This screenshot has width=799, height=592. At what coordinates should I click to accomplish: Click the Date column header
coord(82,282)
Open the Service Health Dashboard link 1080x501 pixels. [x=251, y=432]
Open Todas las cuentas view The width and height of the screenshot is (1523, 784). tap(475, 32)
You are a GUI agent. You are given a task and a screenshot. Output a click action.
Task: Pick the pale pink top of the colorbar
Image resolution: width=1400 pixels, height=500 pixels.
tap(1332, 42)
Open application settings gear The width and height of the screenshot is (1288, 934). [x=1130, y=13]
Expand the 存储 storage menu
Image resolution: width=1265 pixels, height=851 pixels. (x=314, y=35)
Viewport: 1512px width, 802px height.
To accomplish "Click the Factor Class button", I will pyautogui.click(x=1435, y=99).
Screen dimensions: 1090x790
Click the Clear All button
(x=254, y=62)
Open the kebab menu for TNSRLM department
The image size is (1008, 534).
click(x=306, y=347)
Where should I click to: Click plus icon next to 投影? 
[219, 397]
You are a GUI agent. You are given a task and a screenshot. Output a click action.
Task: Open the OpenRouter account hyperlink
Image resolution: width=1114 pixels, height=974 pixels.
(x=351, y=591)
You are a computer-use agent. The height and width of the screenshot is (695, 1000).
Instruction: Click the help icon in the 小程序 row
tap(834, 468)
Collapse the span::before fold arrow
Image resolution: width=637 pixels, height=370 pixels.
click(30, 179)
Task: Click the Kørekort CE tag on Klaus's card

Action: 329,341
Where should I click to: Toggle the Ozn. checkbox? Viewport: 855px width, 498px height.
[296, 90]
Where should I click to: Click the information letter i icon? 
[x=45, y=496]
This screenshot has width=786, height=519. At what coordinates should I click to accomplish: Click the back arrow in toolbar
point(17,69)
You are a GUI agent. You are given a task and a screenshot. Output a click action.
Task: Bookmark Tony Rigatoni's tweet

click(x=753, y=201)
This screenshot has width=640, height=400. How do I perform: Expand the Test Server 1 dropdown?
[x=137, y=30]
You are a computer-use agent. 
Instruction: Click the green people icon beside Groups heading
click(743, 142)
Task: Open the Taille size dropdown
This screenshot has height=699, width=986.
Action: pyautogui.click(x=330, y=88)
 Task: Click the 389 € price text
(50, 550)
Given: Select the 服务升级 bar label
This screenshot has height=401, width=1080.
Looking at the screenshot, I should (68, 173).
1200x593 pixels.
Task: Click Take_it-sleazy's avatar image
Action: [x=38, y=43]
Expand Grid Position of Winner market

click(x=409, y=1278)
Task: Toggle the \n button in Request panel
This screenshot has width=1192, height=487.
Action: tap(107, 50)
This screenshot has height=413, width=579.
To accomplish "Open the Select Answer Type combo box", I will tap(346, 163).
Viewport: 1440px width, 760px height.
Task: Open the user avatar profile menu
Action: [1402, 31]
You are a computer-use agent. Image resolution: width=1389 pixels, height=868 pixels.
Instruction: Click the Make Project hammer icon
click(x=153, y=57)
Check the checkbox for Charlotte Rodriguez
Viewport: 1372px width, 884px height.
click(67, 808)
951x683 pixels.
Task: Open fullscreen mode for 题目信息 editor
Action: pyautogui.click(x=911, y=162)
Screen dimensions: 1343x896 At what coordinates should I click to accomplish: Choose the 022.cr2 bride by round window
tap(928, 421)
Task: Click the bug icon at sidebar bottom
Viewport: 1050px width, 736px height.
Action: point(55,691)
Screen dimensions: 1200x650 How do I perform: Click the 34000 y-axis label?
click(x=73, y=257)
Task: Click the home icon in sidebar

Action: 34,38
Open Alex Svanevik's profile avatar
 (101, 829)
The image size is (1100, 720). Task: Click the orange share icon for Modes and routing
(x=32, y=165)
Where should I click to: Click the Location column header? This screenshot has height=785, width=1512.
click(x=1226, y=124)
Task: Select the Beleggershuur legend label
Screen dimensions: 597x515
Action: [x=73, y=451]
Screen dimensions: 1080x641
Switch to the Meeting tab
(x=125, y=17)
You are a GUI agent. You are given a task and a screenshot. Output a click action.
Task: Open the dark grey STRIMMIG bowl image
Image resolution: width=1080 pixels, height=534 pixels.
--------------------------------
▸ Problem requirements
Please copy out all the records above word for word, with no changes.

▸ Result for this exercise
This screenshot has width=799, height=592. At what coordinates should I click to accomplish: Click the Date column header
coord(82,282)
Open the Service Health Dashboard link 1080x501 pixels. [x=251, y=432]
Open Todas las cuentas view The width and height of the screenshot is (1523, 784). tap(475, 32)
You are a GUI agent. You are given a task and a screenshot. Output a click action.
Task: Pick the pale pink top of the colorbar
Image resolution: width=1400 pixels, height=500 pixels.
tap(1332, 42)
Open application settings gear The width and height of the screenshot is (1288, 934). [x=1130, y=13]
Expand the 存储 storage menu
Image resolution: width=1265 pixels, height=851 pixels. (x=314, y=35)
Viewport: 1512px width, 802px height.
To accomplish "Click the Factor Class button", I will pyautogui.click(x=1435, y=99).
Screen dimensions: 1090x790
Click the Clear All button
(x=254, y=62)
Open the kebab menu for TNSRLM department
The image size is (1008, 534).
click(x=306, y=347)
Where should I click to: Click plus icon next to 投影? 
[219, 397]
You are a GUI agent. You are given a task and a screenshot. Output a click action.
Task: Open the OpenRouter account hyperlink
Image resolution: width=1114 pixels, height=974 pixels.
(x=351, y=591)
You are a computer-use agent. The height and width of the screenshot is (695, 1000).
Instruction: Click the help icon in the 小程序 row
tap(834, 468)
Collapse the span::before fold arrow
Image resolution: width=637 pixels, height=370 pixels.
click(30, 179)
Task: Click the Kørekort CE tag on Klaus's card

Action: 329,341
Where should I click to: Toggle the Ozn. checkbox? Viewport: 855px width, 498px height.
[296, 90]
Where should I click to: Click the information letter i icon? 
[x=45, y=496]
This screenshot has width=786, height=519. At what coordinates should I click to accomplish: Click the back arrow in toolbar
point(17,69)
You are a GUI agent. You are given a task and a screenshot. Output a click action.
Task: Bookmark Tony Rigatoni's tweet

click(x=753, y=201)
This screenshot has width=640, height=400. How do I perform: Expand the Test Server 1 dropdown?
[x=137, y=30]
You are a computer-use agent. 
Instruction: Click the green people icon beside Groups heading
click(743, 142)
Task: Open the Taille size dropdown
This screenshot has height=699, width=986.
Action: pyautogui.click(x=330, y=88)
 Task: Click the 389 € price text
(50, 550)
Given: Select the 服务升级 bar label
This screenshot has height=401, width=1080.
Looking at the screenshot, I should (68, 173).
1200x593 pixels.
Task: Click Take_it-sleazy's avatar image
Action: [x=38, y=43]
Expand Grid Position of Winner market

click(x=409, y=1278)
Task: Toggle the \n button in Request panel
This screenshot has width=1192, height=487.
Action: tap(107, 50)
This screenshot has height=413, width=579.
To accomplish "Open the Select Answer Type combo box", I will tap(346, 163).
Viewport: 1440px width, 760px height.
Task: Open the user avatar profile menu
Action: [1402, 31]
You are a computer-use agent. Image resolution: width=1389 pixels, height=868 pixels.
Instruction: Click the Make Project hammer icon
click(x=153, y=57)
Check the checkbox for Charlotte Rodriguez
Viewport: 1372px width, 884px height.
click(67, 808)
951x683 pixels.
Task: Open fullscreen mode for 题目信息 editor
Action: pyautogui.click(x=911, y=162)
Screen dimensions: 1343x896 At what coordinates should I click to accomplish: Choose the 022.cr2 bride by round window
tap(928, 421)
Task: Click the bug icon at sidebar bottom
Viewport: 1050px width, 736px height.
Action: point(55,691)
Screen dimensions: 1200x650 How do I perform: Click the 34000 y-axis label?
click(x=73, y=257)
Task: Click the home icon in sidebar

Action: 34,38
Open Alex Svanevik's profile avatar
 (101, 829)
The image size is (1100, 720). Task: Click the orange share icon for Modes and routing
(x=32, y=165)
Where should I click to: Click the Location column header? This screenshot has height=785, width=1512.
click(x=1226, y=124)
Task: Select the Beleggershuur legend label
Screen dimensions: 597x515
Action: [x=73, y=451]
Screen dimensions: 1080x641
Switch to the Meeting tab
(x=125, y=17)
You are a GUI agent. You are given a task and a screenshot. Output a click action.
Task: Open the dark grey STRIMMIG bowl image
Image resolution: width=1080 pixels, height=534 pixels.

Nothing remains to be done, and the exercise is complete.